## WHAT THIS TASK INVOLVES
Wherever a line in the data below holds "will", copy that line.

━━━━━━━━━━━━━━━━━━━━━━━━━━━━━━

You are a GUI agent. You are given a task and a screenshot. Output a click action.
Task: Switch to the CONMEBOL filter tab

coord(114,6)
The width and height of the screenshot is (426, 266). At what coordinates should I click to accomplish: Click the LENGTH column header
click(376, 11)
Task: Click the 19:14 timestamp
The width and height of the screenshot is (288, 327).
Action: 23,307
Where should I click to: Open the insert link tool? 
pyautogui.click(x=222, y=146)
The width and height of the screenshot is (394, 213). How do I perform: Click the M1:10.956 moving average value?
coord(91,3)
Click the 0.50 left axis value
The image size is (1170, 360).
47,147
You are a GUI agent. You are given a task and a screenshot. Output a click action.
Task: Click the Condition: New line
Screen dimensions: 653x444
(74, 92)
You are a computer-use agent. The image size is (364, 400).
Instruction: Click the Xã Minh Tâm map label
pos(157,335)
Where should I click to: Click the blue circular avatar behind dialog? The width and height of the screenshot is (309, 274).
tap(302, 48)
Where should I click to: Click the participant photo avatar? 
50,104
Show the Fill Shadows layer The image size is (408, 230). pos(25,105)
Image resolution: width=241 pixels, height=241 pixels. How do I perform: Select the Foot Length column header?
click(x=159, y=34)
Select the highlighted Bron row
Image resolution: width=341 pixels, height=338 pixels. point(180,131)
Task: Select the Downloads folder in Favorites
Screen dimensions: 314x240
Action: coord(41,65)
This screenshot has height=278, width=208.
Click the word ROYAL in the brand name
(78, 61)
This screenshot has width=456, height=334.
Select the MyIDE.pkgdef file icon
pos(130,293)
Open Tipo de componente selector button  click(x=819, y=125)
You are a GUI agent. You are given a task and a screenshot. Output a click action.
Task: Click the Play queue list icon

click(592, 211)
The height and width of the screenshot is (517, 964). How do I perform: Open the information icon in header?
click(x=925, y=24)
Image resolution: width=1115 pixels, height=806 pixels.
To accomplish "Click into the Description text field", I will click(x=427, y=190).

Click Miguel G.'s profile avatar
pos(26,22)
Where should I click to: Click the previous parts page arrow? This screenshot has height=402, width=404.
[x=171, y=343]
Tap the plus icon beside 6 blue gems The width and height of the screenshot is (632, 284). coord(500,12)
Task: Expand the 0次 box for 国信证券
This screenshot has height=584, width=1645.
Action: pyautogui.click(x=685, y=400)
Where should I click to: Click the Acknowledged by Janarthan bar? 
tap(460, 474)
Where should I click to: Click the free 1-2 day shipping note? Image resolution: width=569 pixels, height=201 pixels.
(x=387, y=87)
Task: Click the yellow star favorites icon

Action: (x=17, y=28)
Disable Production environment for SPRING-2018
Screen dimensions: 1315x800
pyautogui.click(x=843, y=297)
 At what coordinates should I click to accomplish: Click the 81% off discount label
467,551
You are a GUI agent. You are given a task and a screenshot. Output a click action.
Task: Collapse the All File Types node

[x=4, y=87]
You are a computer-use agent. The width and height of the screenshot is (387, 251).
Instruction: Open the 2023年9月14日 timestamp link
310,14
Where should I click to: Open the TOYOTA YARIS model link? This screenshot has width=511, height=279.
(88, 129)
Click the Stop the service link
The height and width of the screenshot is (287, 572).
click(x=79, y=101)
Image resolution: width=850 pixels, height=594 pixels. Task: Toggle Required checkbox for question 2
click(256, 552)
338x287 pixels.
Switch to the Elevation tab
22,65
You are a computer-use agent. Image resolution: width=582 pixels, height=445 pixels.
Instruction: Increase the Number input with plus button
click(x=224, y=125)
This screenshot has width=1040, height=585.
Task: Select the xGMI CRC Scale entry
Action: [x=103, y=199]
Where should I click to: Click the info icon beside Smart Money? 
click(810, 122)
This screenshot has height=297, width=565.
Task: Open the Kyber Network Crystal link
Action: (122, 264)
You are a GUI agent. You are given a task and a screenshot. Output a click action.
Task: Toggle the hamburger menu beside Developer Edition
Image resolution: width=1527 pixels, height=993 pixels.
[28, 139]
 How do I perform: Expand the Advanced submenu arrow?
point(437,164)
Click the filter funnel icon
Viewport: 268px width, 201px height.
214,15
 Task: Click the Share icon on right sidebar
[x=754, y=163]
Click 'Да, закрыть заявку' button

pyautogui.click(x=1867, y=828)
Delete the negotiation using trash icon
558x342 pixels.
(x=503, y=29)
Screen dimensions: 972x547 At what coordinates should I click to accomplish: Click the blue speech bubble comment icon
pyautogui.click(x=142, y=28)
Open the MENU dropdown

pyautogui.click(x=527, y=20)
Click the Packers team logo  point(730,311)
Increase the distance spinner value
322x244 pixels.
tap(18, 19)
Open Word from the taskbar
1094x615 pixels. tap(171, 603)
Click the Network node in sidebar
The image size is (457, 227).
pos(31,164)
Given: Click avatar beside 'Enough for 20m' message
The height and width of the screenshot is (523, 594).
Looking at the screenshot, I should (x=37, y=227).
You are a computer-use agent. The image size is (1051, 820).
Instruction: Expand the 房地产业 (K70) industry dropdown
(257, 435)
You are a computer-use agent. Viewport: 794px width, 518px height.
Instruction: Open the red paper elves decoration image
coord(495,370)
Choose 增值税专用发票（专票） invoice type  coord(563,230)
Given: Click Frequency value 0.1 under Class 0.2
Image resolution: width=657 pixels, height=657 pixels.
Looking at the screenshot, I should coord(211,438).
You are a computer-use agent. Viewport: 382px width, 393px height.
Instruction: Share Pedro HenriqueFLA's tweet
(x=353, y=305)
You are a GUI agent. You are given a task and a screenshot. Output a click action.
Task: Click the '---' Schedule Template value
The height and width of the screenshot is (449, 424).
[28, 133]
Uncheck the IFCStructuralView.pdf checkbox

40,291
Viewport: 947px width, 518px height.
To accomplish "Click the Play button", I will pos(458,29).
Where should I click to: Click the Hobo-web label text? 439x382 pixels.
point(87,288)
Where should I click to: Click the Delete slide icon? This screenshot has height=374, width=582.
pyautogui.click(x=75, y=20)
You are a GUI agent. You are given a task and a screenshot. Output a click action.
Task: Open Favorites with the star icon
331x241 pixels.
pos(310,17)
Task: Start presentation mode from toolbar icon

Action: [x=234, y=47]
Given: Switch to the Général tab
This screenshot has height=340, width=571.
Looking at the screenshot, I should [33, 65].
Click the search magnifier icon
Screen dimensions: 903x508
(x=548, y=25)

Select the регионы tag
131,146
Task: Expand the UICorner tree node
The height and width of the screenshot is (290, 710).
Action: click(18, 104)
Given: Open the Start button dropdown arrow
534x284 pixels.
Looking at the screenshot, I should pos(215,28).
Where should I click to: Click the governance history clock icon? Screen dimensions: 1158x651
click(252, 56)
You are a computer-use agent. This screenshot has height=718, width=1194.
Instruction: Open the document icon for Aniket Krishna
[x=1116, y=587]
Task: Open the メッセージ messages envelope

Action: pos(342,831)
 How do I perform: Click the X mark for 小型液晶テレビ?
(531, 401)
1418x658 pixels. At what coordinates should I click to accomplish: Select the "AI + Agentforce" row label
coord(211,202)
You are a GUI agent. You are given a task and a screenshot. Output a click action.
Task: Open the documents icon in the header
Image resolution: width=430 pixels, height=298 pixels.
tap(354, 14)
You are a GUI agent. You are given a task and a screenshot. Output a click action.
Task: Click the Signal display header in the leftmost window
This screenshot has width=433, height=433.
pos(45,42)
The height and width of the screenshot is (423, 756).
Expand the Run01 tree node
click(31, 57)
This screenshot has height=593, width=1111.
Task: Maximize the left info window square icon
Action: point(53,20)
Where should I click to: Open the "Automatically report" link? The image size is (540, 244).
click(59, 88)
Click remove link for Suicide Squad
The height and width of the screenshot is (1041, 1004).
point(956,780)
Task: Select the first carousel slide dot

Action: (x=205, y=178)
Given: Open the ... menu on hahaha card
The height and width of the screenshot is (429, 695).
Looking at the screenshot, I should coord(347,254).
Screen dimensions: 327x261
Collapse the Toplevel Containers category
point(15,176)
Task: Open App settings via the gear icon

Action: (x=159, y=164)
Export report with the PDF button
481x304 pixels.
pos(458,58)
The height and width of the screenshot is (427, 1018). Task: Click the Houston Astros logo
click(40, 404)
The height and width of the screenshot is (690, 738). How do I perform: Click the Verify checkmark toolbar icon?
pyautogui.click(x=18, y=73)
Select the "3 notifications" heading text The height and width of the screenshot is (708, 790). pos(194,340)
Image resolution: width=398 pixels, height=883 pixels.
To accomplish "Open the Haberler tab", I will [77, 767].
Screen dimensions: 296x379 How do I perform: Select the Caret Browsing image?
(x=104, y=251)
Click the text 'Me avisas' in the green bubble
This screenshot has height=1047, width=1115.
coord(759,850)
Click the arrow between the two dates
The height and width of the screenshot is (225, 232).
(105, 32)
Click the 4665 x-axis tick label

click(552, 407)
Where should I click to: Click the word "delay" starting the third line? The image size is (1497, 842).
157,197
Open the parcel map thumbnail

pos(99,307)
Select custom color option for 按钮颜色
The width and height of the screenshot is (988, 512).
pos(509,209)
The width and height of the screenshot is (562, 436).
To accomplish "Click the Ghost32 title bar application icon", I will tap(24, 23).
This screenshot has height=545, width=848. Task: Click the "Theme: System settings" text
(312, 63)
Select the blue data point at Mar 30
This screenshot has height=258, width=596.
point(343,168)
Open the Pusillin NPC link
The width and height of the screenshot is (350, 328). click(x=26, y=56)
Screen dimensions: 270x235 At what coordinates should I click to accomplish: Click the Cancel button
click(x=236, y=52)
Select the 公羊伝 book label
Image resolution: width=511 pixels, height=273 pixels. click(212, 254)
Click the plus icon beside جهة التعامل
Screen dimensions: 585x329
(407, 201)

━━━━━━━━━━━━━━━━━━━━━━━━━━━━━━

## SOLUTION FOR THIS TASK
To accomplish "Click into the Description text field", I will click(x=427, y=190).
To accomplish "Click the Play button", I will pos(458,29).
To accomplish "Open the Haberler tab", I will [77, 767].
To accomplish "Click the Ghost32 title bar application icon", I will tap(24, 23).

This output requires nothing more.